- _LISTE DES TÂCHES_
- 1) Relevez toutes les personnes désignées par leur nom dans la critique de film.
- 2) Reproduisez le passage de la critique de film commençant par "De: François Ozon" et se poursuivant jusqu'à "de façon insidieuse.".

- _EXTRAIT DU DOCUMENT_
━━━━

De: François Ozon
Après un "Potiche" très frais, François Ozon confirme la régularité de son talent singulier avec une histoire pour le moins originale.
A la manière de "Swiming pool", Ozon va nous parler de la fascination qu'une jeune personne peut provoquer sur un adulte dont les rêves sont un peu derrière lui. Ici c'est l'élève d'un prof de français, joué par un Fabrice Luchini, parfait pour le rôle, qui va tirer les ficelles d'un jeu pervers dont on ne sait pas quel est le but. Mais les rapports humains de dépendance n'ont pas forcément d'objectif. Ici, il est question de la mise en place d'un rapport qui s'auto-alimente et pousse les protagonistes vers des situations borderline peu à peu, sans crier garde, de façon insidieuse.
Sur la thématique de comment conter une histoire et l'écrire, travailler un style, créer tout simplement, le réalisateur nous parle de la mise en scène de sa propre vie, de l'obligation pour l'artiste de provoquer des émotions dans son quotidien pour trouver l'inspiration, de théâtraliser cette vie pour y trouver des histoires à raconter. Pour se faire, le réalisateur a trouvé un jeune acteur excellent. Ernst Umhauer est troublant car il porte sur son visage longiligne cette absence totale de valeurs et cette cruauté propre aux enfants intelligents qui découvrent froidement le monde des adultes, disséquant ce dernier comme un insecte en cours de sciences naturelles.
Luchini joue quant à lui un type qui a raté sa carrière d'auteur et procède à un transfert sur le jeune homme, cherchant à revivre la réussite qu'il n'a pas connue dans le talent de ce dernier qu'il tente de guider. Mais le manipulateur n'est pas l'adulte et le professeur se trouve rapidement pris au piège dans un engrenage dont la fin reste le grand mystère tout au long du film.
Le professeur pardonne tous les écarts et ne fixe pas de barrières au nom de l'accomplissement d'un art derrière lequel se cache un désir inassouvi, celui de créer une œuvre avec une imagination et un style qu'il n'a pas lui-même. Mais c'est aussi l'aspect addictif d'un récit fictionnel et de ses rebondissements dont Ozon nous traite en filigrane. Il assimile le voyeurisme du lecteur au comportement d'un drogué qui ne saurait dire stop en se cachant derrière l'approche artistique de la démarche malsaine de l'adolescent.

━━━━

- _MATÉRIEL FOURNI_
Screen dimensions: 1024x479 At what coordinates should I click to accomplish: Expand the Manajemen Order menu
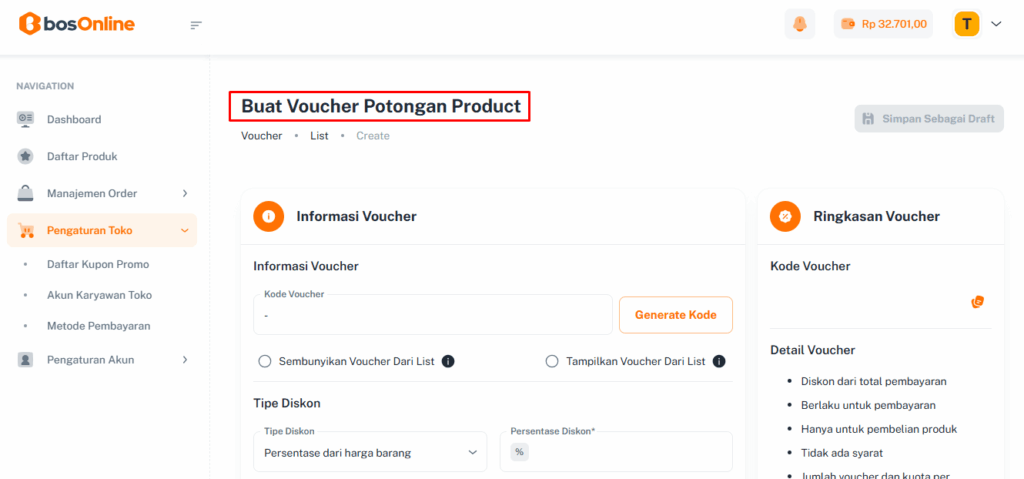point(101,193)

━━━━

- _CORRIGÉ DE L'EXERCICE_
- 1) François Ozon, Fabrice Luchini, Ernst Umhauer

- 2)
De: François Ozon
Après un "Potiche" très frais, François Ozon confirme la régularité de son talent singulier avec une histoire pour le moins originale.
A la manière de "Swiming pool", Ozon va nous parler de la fascination qu'une jeune personne peut provoquer sur un adulte dont les rêves sont un peu derrière lui. Ici c'est l'élève d'un prof de français, joué par un Fabrice Luchini, parfait pour le rôle, qui va tirer les ficelles d'un jeu pervers dont on ne sait pas quel est le but. Mais les rapports humains de dépendance n'ont pas forcément d'objectif. Ici, il est question de la mise en place d'un rapport qui s'auto-alimente et pousse les protagonistes vers des situations borderline peu à peu, sans crier garde, de façon insidieuse.